There have been a record amount of tragic incidents at workplaces in Pakistan due to unsafe conditions since the Baldia fire.


Last week, the tragic death of 17 workers at a luggage bags-making factory in Karachi’s Korangi area raised alarm bells about the prevalence of unsafe workplaces in the largest industrial city of the country.

The chaotic scenes screened on TV and shared on social media painted a situation similar to the 2012 Baldia factory fire incident in which 260 workers had lost their lives.

The horrible incident took place only 15 days before the 9th anniversary of the Baldia factory inferno and reflected the reality that nothing was learnt from Pakistan’s deadliest industrial accident.

Initial reports confirmed that the owners completely ignored the required safety measures at the factory, which has only one exit. The door to the roof was locked. The Department of Labour and Human Resources was criminally negligent in neither registering nor inspecting the factory.

Such tragedies are quite frequent in Pakistan. The Clean Clothes Campaign, a global network of trade unions and NGOs campaigning for better working conditions in the textile sector, has recorded over 100 deaths at workplaces in Pakistan due to unsafe conditions since the Baldia fire. These are in addition to hundreds of minor incidents in which poor workers were injured.

The latest Labour Force Survey statistics state that one out of 25 workers in Pakistan is affected by occupational health and safety risks. The number is higher than other countries in the region.

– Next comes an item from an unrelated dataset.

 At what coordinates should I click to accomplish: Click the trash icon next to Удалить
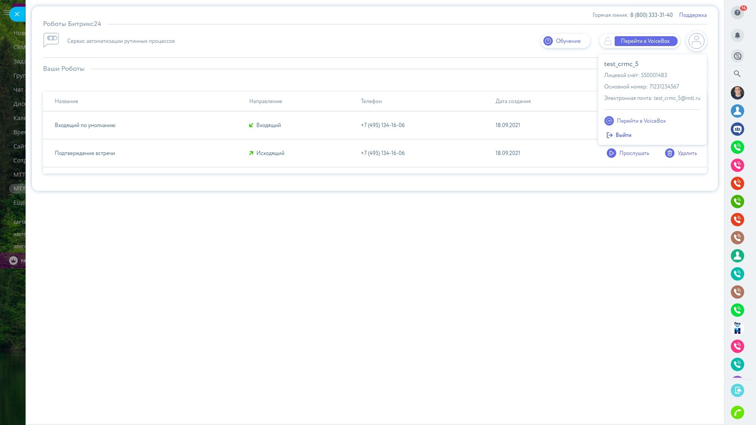(x=669, y=153)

Both employers’ and workers’ representatives have said that the recent accident could have been avoided, had the government learnt from Baldia factory fire and inspected at least fire-prone industries.

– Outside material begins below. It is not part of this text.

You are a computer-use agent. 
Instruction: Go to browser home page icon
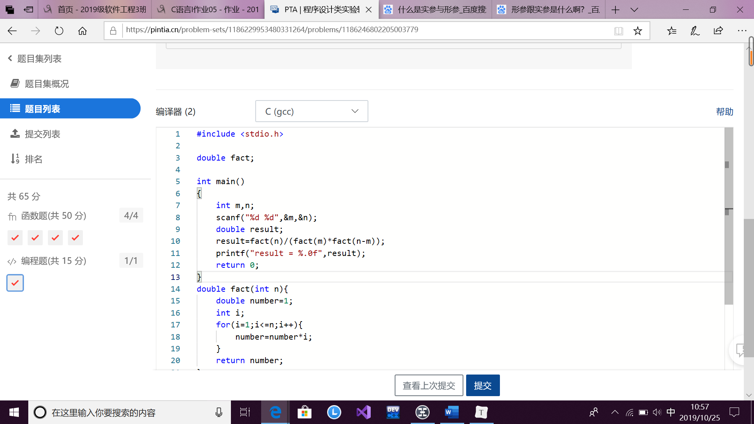[82, 31]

There are also international examples such as Bangladesh Accord where private sector actors and international brands joined hands to improve fire and building safety at hundreds of workplaces.

It is high time for Pakistani stakeholders – government, employers and workers to take OSH seriously and come up with a plan to make the workplaces safer. Similarly, it is the responsibility of brands that have built empires on the cheap labour from the Third World countries to contribute significantly in improving occupational safety and health in Pakistan.

It’s the only way to make sure that accidents like Baldia or the BM Luggage fire don’t recur.